Given instruction –
Copy out the listing below word for word, from its first line through the line holding "Action: click(x=646, y=97)", with both of those lines included.
--------------------------------------------------
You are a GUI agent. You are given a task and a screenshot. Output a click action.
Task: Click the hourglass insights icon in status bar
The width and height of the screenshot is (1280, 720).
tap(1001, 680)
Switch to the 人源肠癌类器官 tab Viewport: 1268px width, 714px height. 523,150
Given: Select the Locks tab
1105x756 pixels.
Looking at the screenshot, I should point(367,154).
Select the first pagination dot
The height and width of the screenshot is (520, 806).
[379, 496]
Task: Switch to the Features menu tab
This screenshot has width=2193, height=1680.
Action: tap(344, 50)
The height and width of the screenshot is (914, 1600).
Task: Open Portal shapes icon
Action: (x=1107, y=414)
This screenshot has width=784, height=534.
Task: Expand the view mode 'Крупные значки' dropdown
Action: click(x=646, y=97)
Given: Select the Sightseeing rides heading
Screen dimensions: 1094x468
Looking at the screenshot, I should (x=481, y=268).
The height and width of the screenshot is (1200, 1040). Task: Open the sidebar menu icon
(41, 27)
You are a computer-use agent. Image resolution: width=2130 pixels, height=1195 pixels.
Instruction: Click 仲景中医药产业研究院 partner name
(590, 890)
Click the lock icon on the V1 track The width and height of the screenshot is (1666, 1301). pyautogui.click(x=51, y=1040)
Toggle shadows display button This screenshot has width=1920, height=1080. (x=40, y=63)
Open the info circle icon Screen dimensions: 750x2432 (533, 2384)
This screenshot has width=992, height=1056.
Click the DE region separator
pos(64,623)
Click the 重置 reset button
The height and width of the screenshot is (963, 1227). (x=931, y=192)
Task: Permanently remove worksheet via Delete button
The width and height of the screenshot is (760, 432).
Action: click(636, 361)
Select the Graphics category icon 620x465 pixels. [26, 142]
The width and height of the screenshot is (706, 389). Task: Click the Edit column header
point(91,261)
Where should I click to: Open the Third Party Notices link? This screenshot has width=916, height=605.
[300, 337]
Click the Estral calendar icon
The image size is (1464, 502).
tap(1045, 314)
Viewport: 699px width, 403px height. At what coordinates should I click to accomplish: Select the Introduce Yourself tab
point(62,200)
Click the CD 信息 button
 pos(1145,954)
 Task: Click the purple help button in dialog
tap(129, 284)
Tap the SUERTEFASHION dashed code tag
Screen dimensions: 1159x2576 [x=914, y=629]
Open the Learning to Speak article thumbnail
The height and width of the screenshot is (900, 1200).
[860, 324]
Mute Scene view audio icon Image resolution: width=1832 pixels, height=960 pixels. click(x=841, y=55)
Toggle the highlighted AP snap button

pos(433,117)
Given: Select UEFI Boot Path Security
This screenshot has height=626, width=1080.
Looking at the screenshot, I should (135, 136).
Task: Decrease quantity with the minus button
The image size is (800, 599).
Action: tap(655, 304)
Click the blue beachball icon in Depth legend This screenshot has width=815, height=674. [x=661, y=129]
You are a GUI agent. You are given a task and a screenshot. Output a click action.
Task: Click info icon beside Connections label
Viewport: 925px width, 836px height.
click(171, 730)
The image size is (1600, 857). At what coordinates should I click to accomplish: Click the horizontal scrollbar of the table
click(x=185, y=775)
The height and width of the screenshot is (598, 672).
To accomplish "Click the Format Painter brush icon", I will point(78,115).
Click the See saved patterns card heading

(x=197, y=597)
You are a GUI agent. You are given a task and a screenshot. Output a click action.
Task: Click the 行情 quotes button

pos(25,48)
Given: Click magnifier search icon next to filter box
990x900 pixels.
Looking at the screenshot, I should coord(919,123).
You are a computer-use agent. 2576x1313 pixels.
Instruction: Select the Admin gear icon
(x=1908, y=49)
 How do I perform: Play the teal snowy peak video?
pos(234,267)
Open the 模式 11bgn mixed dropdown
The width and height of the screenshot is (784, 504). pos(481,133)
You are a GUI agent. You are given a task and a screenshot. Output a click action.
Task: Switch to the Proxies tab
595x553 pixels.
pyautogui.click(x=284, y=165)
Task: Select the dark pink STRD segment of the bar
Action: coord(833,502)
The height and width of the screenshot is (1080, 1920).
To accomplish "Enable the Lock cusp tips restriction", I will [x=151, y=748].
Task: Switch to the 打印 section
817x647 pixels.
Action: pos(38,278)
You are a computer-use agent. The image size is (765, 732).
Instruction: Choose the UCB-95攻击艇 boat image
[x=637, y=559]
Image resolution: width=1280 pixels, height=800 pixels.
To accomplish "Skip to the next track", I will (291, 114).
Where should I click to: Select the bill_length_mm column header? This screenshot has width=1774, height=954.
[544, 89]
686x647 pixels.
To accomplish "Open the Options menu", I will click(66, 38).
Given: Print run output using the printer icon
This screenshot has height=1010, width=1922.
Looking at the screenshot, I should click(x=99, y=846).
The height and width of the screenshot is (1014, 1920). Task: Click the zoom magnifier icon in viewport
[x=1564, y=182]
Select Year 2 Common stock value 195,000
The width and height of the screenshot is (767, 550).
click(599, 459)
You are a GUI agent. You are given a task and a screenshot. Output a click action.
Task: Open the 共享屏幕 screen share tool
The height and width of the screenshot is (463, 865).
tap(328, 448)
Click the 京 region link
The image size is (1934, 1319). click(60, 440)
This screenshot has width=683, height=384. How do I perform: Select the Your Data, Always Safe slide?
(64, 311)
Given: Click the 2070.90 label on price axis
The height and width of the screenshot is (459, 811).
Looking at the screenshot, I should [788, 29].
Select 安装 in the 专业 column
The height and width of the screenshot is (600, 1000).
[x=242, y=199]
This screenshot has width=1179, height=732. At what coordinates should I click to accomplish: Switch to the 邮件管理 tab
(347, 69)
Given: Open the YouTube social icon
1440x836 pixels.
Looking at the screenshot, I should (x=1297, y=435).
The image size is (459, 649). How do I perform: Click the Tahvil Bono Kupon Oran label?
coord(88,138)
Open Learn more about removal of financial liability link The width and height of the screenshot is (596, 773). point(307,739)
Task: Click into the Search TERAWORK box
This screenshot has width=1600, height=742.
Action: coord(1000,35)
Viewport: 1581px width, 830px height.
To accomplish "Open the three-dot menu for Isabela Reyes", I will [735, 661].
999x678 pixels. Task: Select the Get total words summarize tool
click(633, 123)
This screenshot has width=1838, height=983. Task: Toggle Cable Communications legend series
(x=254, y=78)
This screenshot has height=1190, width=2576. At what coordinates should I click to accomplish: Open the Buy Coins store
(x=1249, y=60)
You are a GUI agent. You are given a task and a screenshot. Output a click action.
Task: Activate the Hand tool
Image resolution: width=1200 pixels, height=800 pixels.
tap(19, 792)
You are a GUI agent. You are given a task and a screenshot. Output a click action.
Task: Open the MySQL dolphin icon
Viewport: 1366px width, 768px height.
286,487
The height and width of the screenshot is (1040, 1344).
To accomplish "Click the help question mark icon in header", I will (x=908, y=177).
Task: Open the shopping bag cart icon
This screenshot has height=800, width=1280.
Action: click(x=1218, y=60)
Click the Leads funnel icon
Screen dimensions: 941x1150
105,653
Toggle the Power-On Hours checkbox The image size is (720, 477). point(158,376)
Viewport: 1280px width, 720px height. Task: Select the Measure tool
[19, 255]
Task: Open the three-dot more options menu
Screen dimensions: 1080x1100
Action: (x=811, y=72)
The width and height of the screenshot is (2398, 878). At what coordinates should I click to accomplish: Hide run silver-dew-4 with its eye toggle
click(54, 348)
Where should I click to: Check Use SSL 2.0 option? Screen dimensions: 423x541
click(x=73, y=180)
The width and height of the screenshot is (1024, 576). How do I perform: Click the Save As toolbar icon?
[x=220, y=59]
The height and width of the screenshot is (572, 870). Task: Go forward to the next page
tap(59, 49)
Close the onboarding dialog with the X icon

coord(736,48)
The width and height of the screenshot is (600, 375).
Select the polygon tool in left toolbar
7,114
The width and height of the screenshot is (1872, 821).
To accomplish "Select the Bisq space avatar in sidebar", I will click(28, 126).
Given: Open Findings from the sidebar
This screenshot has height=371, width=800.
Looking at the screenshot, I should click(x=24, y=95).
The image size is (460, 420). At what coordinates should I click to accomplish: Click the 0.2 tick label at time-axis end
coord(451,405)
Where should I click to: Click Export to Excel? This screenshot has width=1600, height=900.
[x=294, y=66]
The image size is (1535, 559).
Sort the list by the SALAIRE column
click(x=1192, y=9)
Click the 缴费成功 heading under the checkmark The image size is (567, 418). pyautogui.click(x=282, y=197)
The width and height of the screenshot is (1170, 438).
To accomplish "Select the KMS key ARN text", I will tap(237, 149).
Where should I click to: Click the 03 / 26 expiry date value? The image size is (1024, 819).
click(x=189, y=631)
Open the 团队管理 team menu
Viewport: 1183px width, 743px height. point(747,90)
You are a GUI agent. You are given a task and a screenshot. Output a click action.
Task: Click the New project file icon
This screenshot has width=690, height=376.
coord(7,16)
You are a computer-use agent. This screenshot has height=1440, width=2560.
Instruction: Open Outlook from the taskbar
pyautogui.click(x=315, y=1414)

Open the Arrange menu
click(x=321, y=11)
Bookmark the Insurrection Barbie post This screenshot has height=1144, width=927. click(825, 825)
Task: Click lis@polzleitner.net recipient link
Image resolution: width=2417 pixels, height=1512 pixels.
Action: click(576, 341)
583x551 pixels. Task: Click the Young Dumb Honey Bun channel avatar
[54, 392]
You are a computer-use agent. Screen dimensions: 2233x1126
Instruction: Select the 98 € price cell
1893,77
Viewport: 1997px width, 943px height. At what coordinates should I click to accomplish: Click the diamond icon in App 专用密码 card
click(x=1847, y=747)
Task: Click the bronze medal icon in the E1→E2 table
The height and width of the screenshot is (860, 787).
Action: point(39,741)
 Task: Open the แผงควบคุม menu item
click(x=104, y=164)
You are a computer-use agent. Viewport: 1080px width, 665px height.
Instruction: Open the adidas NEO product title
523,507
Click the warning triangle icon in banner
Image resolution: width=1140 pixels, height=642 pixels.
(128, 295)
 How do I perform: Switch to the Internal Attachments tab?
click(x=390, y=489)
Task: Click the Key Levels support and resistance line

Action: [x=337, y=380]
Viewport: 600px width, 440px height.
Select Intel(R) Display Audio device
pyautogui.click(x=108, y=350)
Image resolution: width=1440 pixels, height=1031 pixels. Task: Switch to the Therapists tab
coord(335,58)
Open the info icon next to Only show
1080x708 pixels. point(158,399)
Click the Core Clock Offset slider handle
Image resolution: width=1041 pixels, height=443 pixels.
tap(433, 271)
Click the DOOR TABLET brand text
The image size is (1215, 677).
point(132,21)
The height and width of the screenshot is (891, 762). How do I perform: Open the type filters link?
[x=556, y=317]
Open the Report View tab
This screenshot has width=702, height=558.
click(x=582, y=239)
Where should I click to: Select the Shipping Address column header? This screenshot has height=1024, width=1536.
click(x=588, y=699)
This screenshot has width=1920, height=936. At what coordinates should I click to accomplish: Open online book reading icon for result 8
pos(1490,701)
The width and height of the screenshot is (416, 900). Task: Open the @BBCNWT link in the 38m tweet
--------------------------------------------------
Solution for this task –
You are a GUI agent. You are given a task and a screenshot. Output a click action.
Task: Click the hourglass insights icon in status bar
The width and height of the screenshot is (1280, 720).
tap(1001, 680)
Switch to the 人源肠癌类器官 tab Viewport: 1268px width, 714px height. 523,150
Given: Select the Locks tab
1105x756 pixels.
Looking at the screenshot, I should point(367,154).
Select the first pagination dot
The height and width of the screenshot is (520, 806).
[379, 496]
Task: Switch to the Features menu tab
This screenshot has width=2193, height=1680.
Action: tap(344, 50)
The height and width of the screenshot is (914, 1600).
Task: Open Portal shapes icon
Action: (x=1107, y=414)
This screenshot has width=784, height=534.
Task: Expand the view mode 'Крупные значки' dropdown
Action: click(x=646, y=97)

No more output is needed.